PolitikTok

Appearance

CORS & Security

Security configuration for your PolitikTok deployment.

CORS Configuration

Cross-Origin Resource Sharing settings control which domains can access the PolitikTok API.

VariableDefaultDescription
APP__CORS_ORIGINShttp://localhost:9000Comma-separated allowed origins

In production, set this to your actual domain:

APP__CORS_ORIGINS=https://politiktok.yourdomain.com

Authentication Security

PolitikTok uses Keycloak for OpenID Connect (OIDC) authentication with PKCE flow.

VariableDescription
KEYCLOAK__URLKeycloak server URL
KEYCLOAK__REALMRealm name
KEYCLOAK__CLIENT_IDOIDC client ID
KEYCLOAK__CLIENT_SECRETOIDC client secret (optional with PKCE)

Session Management

Sessions are stored server-side. Session cookies use:

  • HttpOnly flag (prevents JavaScript access)
  • Secure flag (HTTPS only in production)
  • SameSite=Lax (CSRF protection)

Role-Based Access Control

PolitikTok supports role-based access through Keycloak realm roles:

RoleAccess Level
adminFull access including admin panel
managerAll modules, no admin panel
analystRead-only access to analytics modules
volunteerLimited access to assigned modules

Security Headers

When using a reverse proxy, add these security headers:

nginx
# Nginx example
add_header X-Frame-Options "SAMEORIGIN" always;
add_header X-Content-Type-Options "nosniff" always;
add_header X-XSS-Protection "1; mode=block" always;
add_header Referrer-Policy "strict-origin-when-cross-origin" always;
add_header Content-Security-Policy "default-src 'self'; script-src 'self' 'unsafe-inline' cdn.tailwindcss.com cdn.jsdelivr.net; style-src 'self' 'unsafe-inline' cdn.jsdelivr.net fonts.googleapis.com; font-src fonts.gstatic.com;" always;

Secret Management

DANGER

Never commit secrets to version control.

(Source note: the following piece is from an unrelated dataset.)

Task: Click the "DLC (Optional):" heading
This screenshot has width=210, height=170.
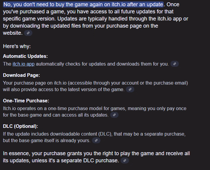Action: (x=20, y=126)
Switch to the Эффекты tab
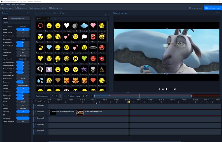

Use environment variables or a secrets manager.

Required secrets:

SecretWhere Used
DATABASE__URLPostgreSQL connection (contains password)
KEYCLOAK__CLIENT_SECRETOIDC authentication
LLM API keysIf using a remote LLM provider

For production, consider using:

  • Docker secrets
  • HashiCorp Vault
  • Cloud provider secret managers (AWS SSM, GCP Secret Manager)